Chica Lit: What has been the reaction from your readers?
Jenny: I am thrilled to say that the reactions from readers has been phenomenal. So many women relate to Claire on so many levels. Readers really appreciate that sense that they're not alone in feeling the way Claire feels. And many readers have said it's reminded them to appreciate their spouse. One even said she went out and bought new sexy lingerie after reading the book ;-) . The funniest email I've gotten is from a woman who asked me to remove the radio transmitter from her brain as well as the cameras from her household--she was so certain that was the only way I could have had such insight into her life!
And the other wonderful thing have been so many readers saying they didn't want the book to end.
Chica Lit: Do you think that wives and mothers today are more satisfied or less satisfied with their lives than those of the previous generation?
Jenny: A lot of what Claire goes through is so universal, and I think there is a thread of that universality that runs throughout the ages. Now of course many women have the added element of work outside the home makes things harder on one level, but then again, a hundred years ago women were working far harder physically than now, having to make their clothes and everything was from scratch and life was much much harder.
I think now women are far more comfortable speaking up when they're not happy. It might take a while, but given enough impetus, they'll speak their mind!
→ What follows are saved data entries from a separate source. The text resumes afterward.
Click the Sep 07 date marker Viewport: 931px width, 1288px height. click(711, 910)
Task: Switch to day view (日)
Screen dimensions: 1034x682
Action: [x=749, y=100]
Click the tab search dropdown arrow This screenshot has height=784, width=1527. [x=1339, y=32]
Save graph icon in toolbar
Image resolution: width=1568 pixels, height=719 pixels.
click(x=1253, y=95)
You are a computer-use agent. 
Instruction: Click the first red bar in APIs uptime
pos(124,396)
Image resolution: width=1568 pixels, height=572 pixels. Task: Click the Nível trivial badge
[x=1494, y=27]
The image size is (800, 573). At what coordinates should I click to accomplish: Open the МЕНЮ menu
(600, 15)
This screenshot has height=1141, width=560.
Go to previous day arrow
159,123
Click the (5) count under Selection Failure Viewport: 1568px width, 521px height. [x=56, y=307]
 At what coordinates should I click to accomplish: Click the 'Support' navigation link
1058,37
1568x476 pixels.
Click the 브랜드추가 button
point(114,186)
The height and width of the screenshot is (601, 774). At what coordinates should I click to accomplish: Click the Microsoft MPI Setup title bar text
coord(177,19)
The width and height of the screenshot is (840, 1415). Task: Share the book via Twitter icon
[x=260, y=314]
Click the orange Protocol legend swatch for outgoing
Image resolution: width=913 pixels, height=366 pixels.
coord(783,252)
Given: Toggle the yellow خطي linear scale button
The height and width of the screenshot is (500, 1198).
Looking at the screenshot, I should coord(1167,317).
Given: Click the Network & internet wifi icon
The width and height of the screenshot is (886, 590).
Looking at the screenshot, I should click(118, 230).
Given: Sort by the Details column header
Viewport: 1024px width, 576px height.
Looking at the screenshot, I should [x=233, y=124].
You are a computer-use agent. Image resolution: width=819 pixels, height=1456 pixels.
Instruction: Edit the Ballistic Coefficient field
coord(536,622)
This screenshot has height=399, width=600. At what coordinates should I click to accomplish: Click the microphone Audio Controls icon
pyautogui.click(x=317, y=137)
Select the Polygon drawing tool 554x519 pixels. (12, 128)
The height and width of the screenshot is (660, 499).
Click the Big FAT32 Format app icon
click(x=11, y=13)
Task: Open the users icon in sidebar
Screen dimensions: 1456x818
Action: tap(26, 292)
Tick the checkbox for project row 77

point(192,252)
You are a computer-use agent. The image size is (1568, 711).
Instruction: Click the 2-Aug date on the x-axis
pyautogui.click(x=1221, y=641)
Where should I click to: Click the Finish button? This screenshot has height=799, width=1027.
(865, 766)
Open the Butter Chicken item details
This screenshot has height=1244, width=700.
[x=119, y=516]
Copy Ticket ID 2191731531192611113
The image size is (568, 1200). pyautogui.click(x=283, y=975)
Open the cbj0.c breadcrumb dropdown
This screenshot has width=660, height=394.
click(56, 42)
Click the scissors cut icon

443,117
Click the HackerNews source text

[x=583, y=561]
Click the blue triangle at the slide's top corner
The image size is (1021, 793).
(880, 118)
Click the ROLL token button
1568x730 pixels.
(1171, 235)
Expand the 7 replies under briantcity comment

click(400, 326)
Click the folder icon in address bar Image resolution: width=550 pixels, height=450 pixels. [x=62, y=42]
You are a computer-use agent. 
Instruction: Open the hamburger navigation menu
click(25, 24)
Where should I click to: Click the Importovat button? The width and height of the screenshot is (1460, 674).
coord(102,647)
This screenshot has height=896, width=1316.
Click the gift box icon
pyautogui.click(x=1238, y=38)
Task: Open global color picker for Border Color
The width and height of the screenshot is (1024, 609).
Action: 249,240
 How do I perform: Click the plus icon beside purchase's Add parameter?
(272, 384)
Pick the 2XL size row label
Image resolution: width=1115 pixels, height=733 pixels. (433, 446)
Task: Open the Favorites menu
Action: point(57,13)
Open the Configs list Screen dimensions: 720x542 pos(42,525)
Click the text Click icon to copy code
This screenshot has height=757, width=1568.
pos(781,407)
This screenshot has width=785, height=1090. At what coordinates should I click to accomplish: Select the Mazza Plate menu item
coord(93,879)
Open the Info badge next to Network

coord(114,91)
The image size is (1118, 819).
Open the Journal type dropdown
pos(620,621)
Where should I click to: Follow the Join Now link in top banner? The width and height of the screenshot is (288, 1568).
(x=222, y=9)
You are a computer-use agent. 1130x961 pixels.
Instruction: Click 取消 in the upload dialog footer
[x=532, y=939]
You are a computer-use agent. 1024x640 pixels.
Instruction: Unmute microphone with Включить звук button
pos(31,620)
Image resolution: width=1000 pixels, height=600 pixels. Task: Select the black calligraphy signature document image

Chica Lit: One of the things I really liked about "Ward Cleaver" was the idea of the woman's midlife crisis (because all you hear about are the men & their midlife crisis). Was this something that you set out to explore when you started writing the book?
Jenny: I was noticing with so many women that during their late 20's and 30's, women are sort of drowning in that fog of motherhood. They totally lose themselves because they're devoting 100% to caring for everyone and everything in their lives. And then the kids become older and more self-sufficient and women discover themselves again. Often they've give up careers to stay home with the kids, so they have to start figuring out who they are, and have this great chance to re-invent themselves, sort of a mid-life renaissance. It's almost as if men have a mid-life crisis that's more destructive but women have a mid-life re-birth that is constructive. So I did want to explore that. The other thing that seems to happen is while women are in this growth phase, at the same time their spouses are often very entrenched in their lives, sort of in a change-averse mode. So the situation is ripe for clash.
Chica Lit: Congratulations on going to a second printing! What's coming out next?
Jenny: Thanks so much! That was a wonderful milestone to reach. My agent is currently shopping my book, "Mary Kate Goes Over the Falls," about a woman trapped in an abusive marriage who goes out to pick up her husband's dry cleaning and instead picks up a handsome hitchhiker, whose lure reminds her of how the lip of Niagara Falls is said to tempt people to jump into the falls. The two embark on a road trip of self-discovery, en route to Niagara Falls. It's a sweet story with quirky, fun characters. I'm hoping we'll have news on that soon. In the meantime I've got several other books in various states of revision, so fingers crossed something will be forthcoming soon--keep an eye on my website (http://www.jennygardiner.net/) and also on the group blog I share with five other wonderful debut authors called, The Debutante Ball (http://www.thedebutanteball.com/).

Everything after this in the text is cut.